How will this antineoplastic approach actually be employed in routine practice, recognizing that the clinical indications are limited and alternative strategies such as systemic immunotherapy may be available? Will oncologists embrace the strategy, based on the phase III trial data and regulatory approval and attempt to employ the approach in their practices, or will they send patients who may benefit to a regional or academic center where there may be more experience, or perhaps even to another local practice where the approach is being employed? Or will oncologists simply elect to ignore the existing data, similar to what appears to be the situation with intraperitoneal chemotherapy for ovarian cancer, due to similar concerns about the time, effort, experience required, and limited financial compensation?

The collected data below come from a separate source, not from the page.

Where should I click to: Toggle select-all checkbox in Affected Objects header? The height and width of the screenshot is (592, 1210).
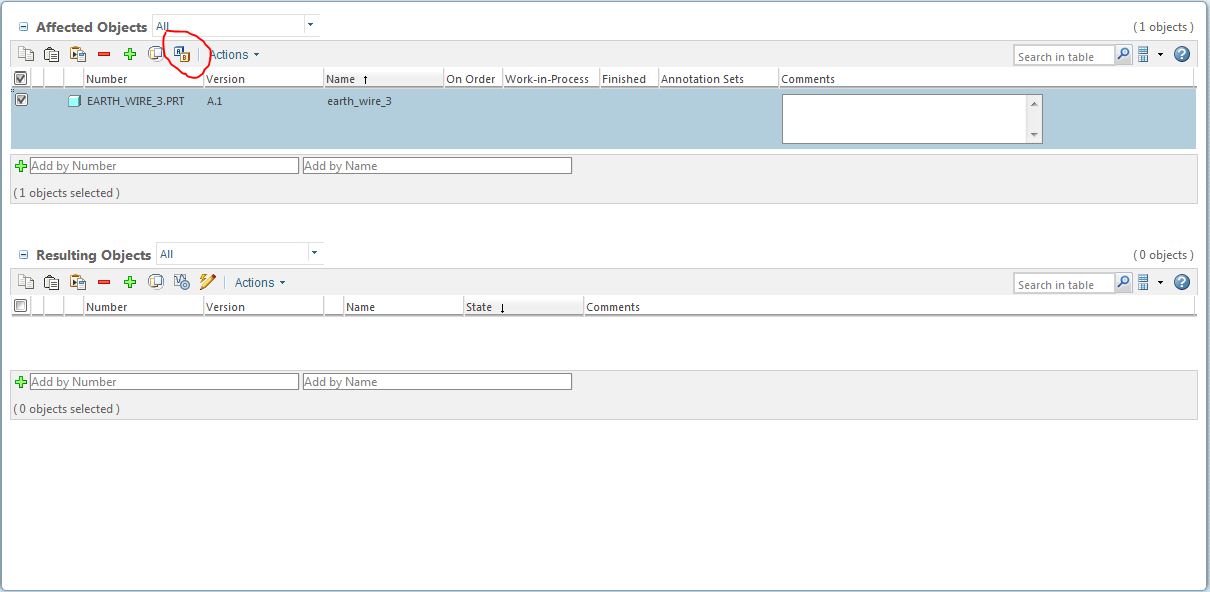click(x=21, y=78)
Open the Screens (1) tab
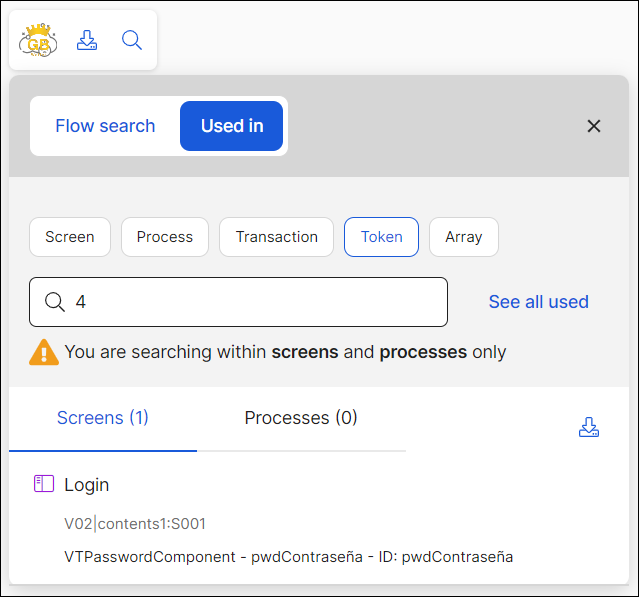639x597 pixels. click(103, 418)
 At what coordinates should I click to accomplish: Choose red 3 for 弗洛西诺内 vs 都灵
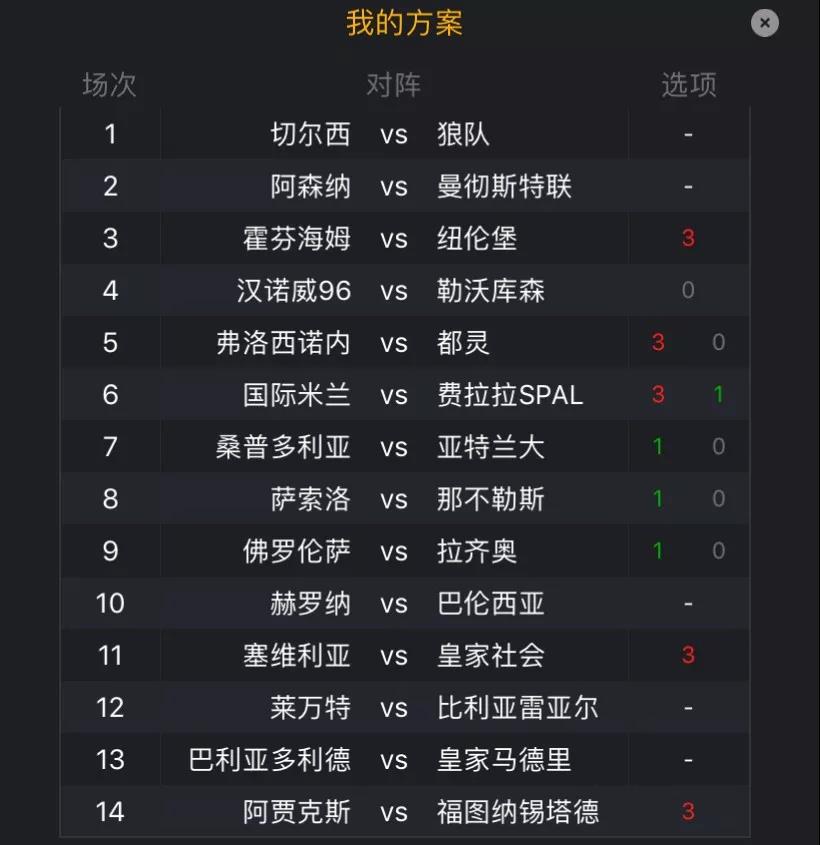[x=658, y=342]
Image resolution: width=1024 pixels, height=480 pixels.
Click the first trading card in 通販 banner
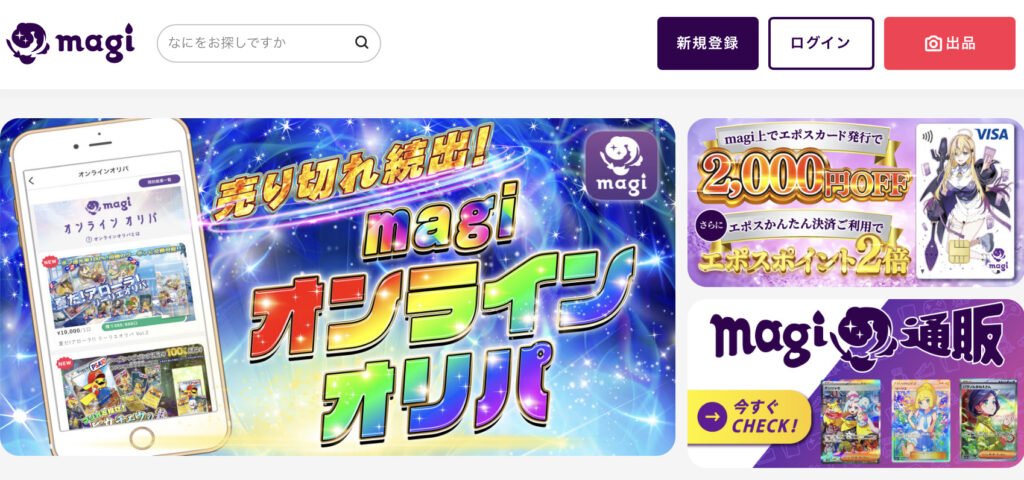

A final and perhaps even more provocative example of a novel therapy whose place in disease management remains to be defined is that of the use of tumor-treating fields in the management of malignant brain tumors.4 This concept calls for the use of low-intensity, intermediate-frequency (200 kHz) alternating electric fields delivered continuously (at least 18 hours per day) to the tumor bed by a device placed on the scalp. One phase III trial that combined this approach with temozolomide compared with temozolomide alone as therapy for glioblastoma revealed an improvement in both median progression-free survival (7.1 months vs 4.0 months, respectively; P = .001) and median overall survival (20.5 months vs 15.6 months, respectively; P = .004).4

Recognizing that malignant brain tumors are fortunately uncommon and that it is most unlikely any oncology practice outside of groups who may have been participants in clinical trials will have had experience with this technique, how will this novel approach be accepted in the routine care of patients in this difficult clinical setting? Perhaps optimal use of such a strategy might be for a limited number of practices in any given geographical area to become proficient with the technique and offer to assist other groups with patients requiring such therapy. Of course, the fundamental goal here will be to find a satisfactory mechanism that would permit patients with cancer to have the opportunity to take advantage of quite novel management strategies while at the same time appreciating the difficulties associated with requiring all practices to have the essential expertise to safely and competently deliver all such therapeutics.

References

  1. Markman M, Walker J. Intraperitoneal chemotherapy of ovarian cancer: a review with a focus on practical aspects of treatment. J Clin Oncol. 2006;24(6):988-994.
  2. Wright AA, Cronin A, Milne DE, et al. Use and effectiveness of intraperitoneal chemotherapy for treatment of ovarian cancer. J Clin Oncol. 2015;33(36):2841-2847.
  3. Andtbacka RH, Kaufman HL, Collichio F, et al. Talimogene laherparepvec improves durable response rate in patients with advanced melanoma. J Clin Oncol. 2015;33(25):2780-2788.
  4. Stupp R, Taillibert S, Kanner AA, et al. Maintenance therapy with tumor-treating fields plus temozolomide vs temozolomide alone for glioblastoma: a randomized clinical trial. JAMA. 2015;314(23):2535-2543.